Tech billionaires don’t come off well, to say the least.
(Bloomberg) — Knives Out is a hard act to follow. The 2019 murder mystery set in a wealthy New England suburb was a critical and commercial success, garnering a Best Original Screenplay Oscar nomination and $311 million in box office sales on a $40 million budget. Based on those outsized returns, Netflix Inc. paid a reported $450 million for the rights to two sequels to the film. Then it was up to director Rian Johnson to recreate his early success.
There’s no sophomore slump here. Glass Onion: A Knives Out Mystery is a crowd-pleasing delight of a whodunit, with a few moments of genuine introspection amid some nearly too-clever dialogue. The only returning character from the first Knives Out is gentlemen detective Benoit Blanc (Daniel Craig), who sports a fabulous wardrobe and an incongruous Southern accent. (Goodbye, Mr. Bond.)
The action kicks off when Blanc is invited to a private Greek island owned by billionaire tech entrepreneur Miles Bron (Edward Norton, doing his best Elon Musk) for a murder mystery party. The party’s mystery is written by Gone Girl scribe Gillian Flynn, because why would the ultrarich not hire out the best to do their work for them?
Joining Blanc and Bron on the island are his ex-business partner Cassandra “Andi” Brand (a scene-stealing Janelle Monáe), NPR tote bag-carrying Connecticut Governor Claire Debella (Kathryn Hahn), scientist and conflicted Bron employee Lionel Toussaint (Leslie Odom Jr.), model and fashion designer Birdie Jay (Kate Hudson), and her long-suffering assistant Peg (Jessica Henwick). Rounding out the group are the manosphere vlogger Duke Cody (Dave Bautista) who still lives with his mom, and his younger, influencer girlfriend Whiskey (Madelyn Cline).

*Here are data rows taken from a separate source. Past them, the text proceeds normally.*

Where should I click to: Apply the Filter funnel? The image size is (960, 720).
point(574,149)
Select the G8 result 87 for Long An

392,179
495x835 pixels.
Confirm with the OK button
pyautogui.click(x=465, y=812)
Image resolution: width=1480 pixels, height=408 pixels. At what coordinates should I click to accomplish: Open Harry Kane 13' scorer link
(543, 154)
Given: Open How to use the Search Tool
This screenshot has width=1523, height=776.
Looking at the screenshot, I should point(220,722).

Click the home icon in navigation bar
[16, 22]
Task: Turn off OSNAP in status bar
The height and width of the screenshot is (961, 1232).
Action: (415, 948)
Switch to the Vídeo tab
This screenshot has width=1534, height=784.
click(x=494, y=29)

There’s no reason for all these people to get along, and they don’t. Relations are frostiest with Andi, who has had big problems with Bron since he booted her out of the company they co-founded. From the moments we see her holding onto Bron’s yacht for dear life and slinking around his pool with a drink in hand, it’s obvious she has an agenda.
Johnson, the director, again sharpens his knives the most for the wealthy, making sure not to equate success with smarts or virtue. Bron is mythologized as a genius-founder who did it all himself, but he’s standing on the hard work of others. His employee Toussaint doesn’t believe in his boss’s highly profitable “green tech,” but he knows where his bread is buttered. Bron is an environmentalist, but he ships his sexy luxury sports convertible everywhere with him, including onto islands that don’t allow vehicles. It’s not a flattering portrait of a tech billionaire, and his paradise of a hideaway doesn’t end up being paradise for anyone: The murder mystery party soon turns into a straight-up murder mystery. Luckily, the world’s greatest detective is already there.
More details would be classified as spoilers, but there is a death to investigate and (pace, Chekhov) a loaded gun in Act 1 does indeed go off.
Glass Onion also attempts to captures life during 2020’s high-Covid era. Craig’s Blanc is stuck at home with his partner, bored and restless with Zoom quizzes before he gets brought into the Bron inner circle in Greece. Characters bump elbows to say hello instead of embracing, Birdie Jay shows up with one of those pointless, little mesh face masks that got Lana del Rey in trouble, and calls a massive house party her “pod.”
The plot zips along, complemented by a host of cameos, including Angela Lansbury in her last on-screen role. Some of the surprises in the mystery feel a little contrived—including an amusing gag about hot sauce doubling for blood— but it’s so much fun that who cares about a little thing like plausibility?
That may be what makes it so pleasurable to watch: In reality, Elon Musk types appear to live in a world where their actions are rarely met with consequences. Watching these people in Glass Onion finally get their comeuppance is, in the end, escapism at its best.
Glass Onion will be in theaters for only one week starting Nov. 23 and will begin streaming on Netflix globally on Dec. 23.